» Work task
Nothing outside the range is wanted. Repeat exactly the lines below from the one with "Image resolution: width=686" through the one with "Open the Overall".

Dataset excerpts

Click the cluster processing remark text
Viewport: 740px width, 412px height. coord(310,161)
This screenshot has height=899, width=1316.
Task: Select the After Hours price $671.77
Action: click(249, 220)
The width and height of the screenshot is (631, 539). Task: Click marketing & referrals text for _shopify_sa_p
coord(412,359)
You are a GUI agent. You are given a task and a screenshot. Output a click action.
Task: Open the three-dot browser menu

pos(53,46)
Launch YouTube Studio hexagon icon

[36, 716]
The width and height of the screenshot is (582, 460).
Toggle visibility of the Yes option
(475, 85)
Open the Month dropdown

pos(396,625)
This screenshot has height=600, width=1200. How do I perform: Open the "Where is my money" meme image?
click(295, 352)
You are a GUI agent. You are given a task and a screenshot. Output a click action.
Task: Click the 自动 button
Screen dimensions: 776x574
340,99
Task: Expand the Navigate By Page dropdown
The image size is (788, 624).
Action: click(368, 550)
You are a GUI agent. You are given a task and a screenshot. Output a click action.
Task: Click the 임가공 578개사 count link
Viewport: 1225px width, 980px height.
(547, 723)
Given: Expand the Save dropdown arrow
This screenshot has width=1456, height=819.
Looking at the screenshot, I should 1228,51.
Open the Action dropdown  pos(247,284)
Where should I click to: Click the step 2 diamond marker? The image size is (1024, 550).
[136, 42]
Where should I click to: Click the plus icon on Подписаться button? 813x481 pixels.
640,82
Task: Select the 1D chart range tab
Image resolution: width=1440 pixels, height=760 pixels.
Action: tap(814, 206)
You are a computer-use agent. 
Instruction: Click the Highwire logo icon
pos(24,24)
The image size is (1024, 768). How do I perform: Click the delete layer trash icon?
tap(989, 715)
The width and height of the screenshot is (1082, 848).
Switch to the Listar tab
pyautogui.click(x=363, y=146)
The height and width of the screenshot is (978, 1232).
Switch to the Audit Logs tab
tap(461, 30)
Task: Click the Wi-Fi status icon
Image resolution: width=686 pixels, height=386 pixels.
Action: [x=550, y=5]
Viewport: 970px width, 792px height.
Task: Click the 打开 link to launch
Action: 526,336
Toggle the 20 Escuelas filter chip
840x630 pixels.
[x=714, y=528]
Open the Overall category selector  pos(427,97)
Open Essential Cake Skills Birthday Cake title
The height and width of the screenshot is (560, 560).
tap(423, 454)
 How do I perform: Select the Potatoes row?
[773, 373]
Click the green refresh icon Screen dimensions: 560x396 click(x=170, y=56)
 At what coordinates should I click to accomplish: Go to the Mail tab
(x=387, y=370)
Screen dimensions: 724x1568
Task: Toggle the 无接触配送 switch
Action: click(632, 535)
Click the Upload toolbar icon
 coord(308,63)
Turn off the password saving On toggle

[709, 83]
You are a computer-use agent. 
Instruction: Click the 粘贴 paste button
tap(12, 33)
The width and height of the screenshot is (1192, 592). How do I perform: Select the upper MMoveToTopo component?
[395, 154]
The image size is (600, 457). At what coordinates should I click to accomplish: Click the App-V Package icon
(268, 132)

» Written solution
Image resolution: width=686 pixels, height=386 pixels.
Action: [x=550, y=5]
Viewport: 970px width, 792px height.
Task: Click the 打开 link to launch
Action: 526,336
Toggle the 20 Escuelas filter chip
840x630 pixels.
[x=714, y=528]
Open the Overall category selector  pos(427,97)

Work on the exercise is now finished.